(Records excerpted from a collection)

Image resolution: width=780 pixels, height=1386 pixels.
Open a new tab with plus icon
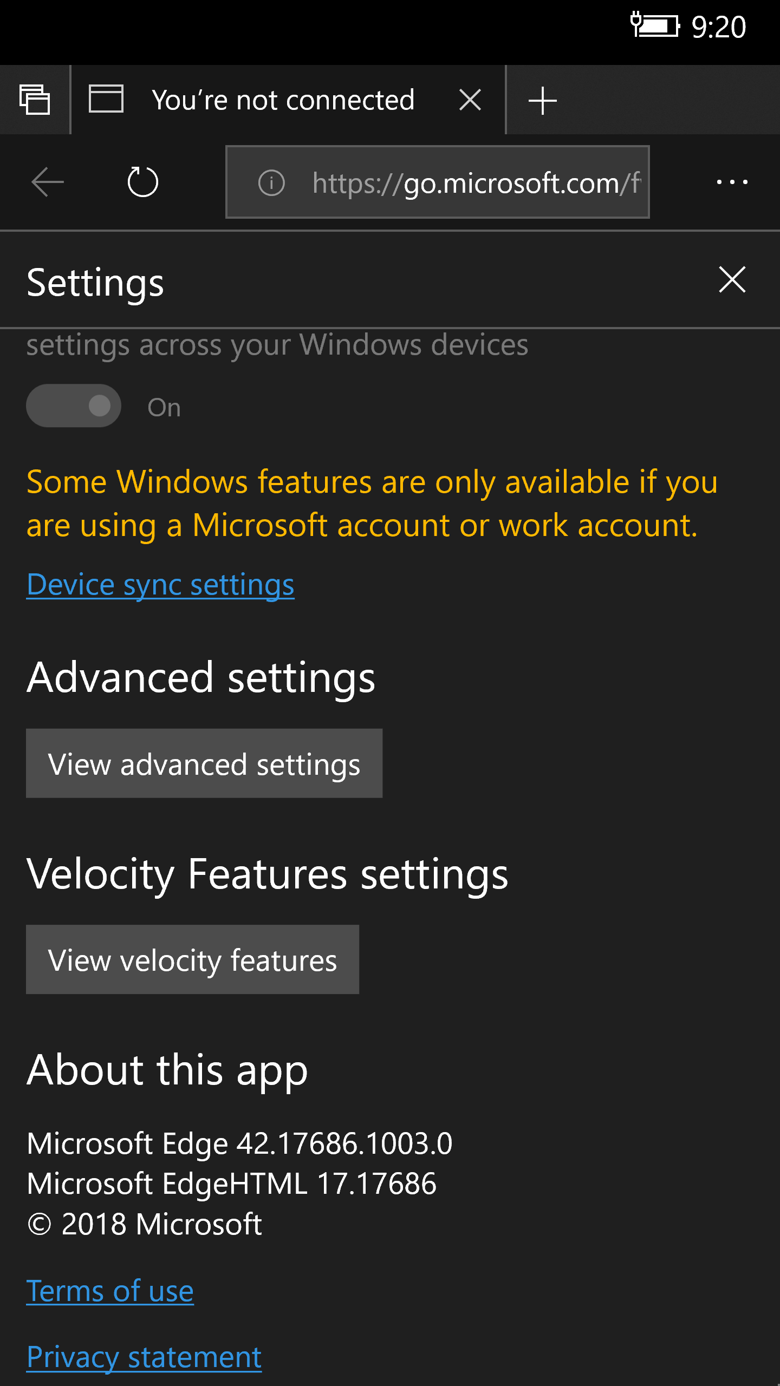pyautogui.click(x=542, y=101)
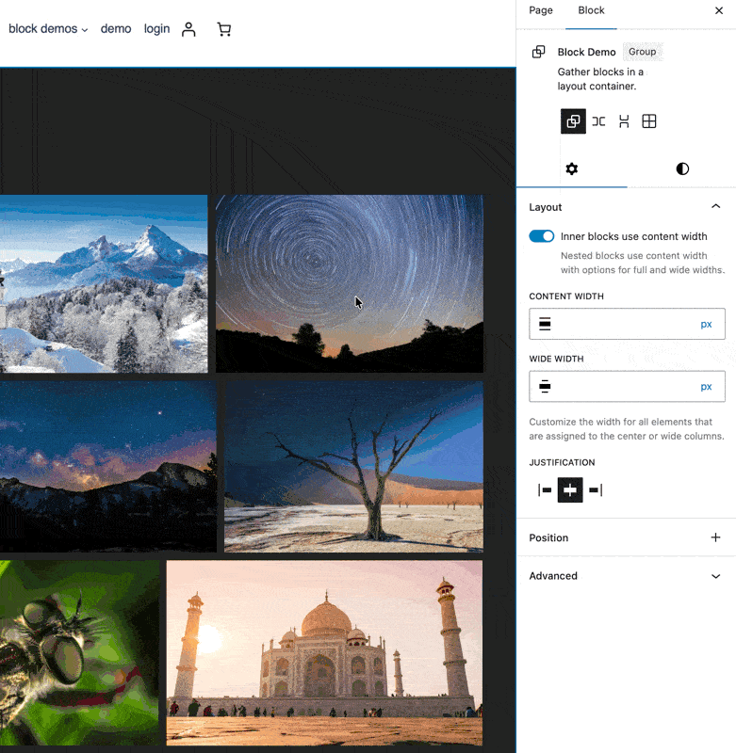Justify items right

[x=595, y=490]
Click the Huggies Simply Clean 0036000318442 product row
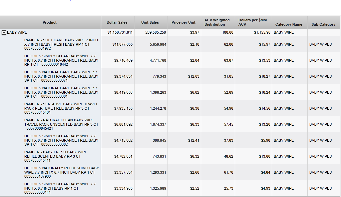341x197 pixels. click(61, 60)
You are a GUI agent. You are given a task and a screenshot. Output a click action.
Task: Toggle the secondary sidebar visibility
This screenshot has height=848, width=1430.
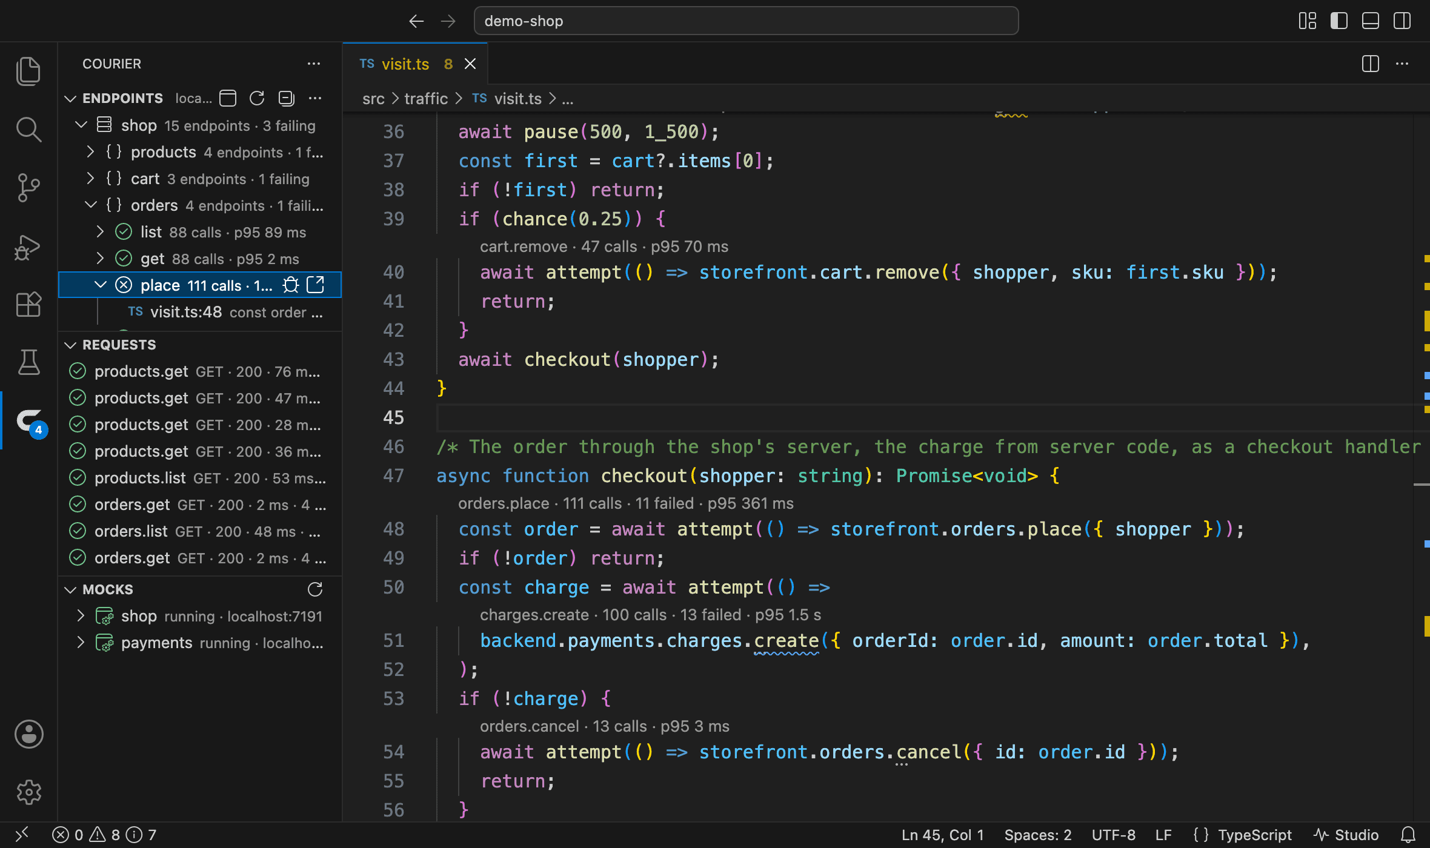(x=1402, y=21)
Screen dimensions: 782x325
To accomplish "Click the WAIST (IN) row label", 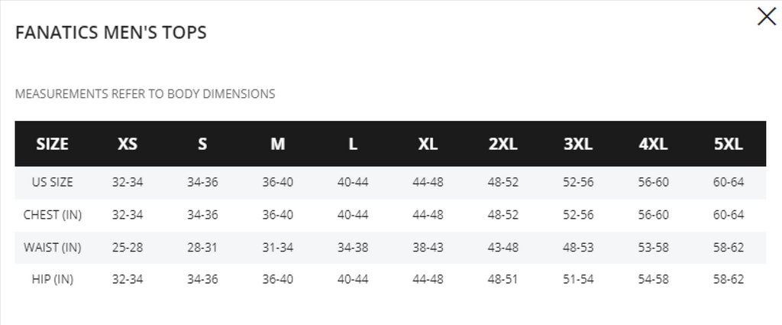I will [x=53, y=247].
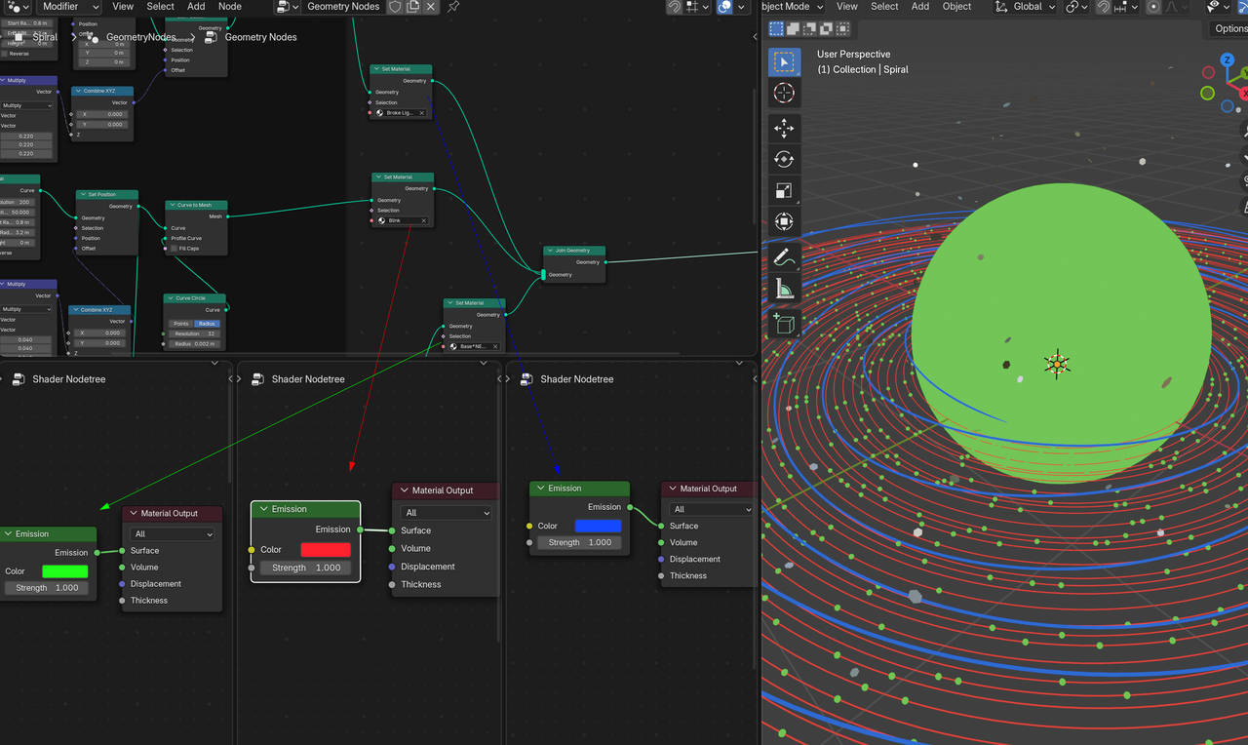
Task: Open the Object menu in 3D viewport
Action: coord(956,7)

_To do:_ Can the lines from the start of the records through the line with "Task: Toggle the secondary sidebar visibility" be given again exactly, with the pictures left out?

_Result for this exercise:_
Image resolution: width=780 pixels, height=1386 pixels.
Open a new tab with plus icon
pyautogui.click(x=542, y=101)
Justify items right

[x=595, y=490]
Click the Huggies Simply Clean 0036000318442 product row
341x197 pixels. click(61, 60)
You are a GUI agent. You are given a task and a screenshot. Output a click action.
Task: Toggle the secondary sidebar visibility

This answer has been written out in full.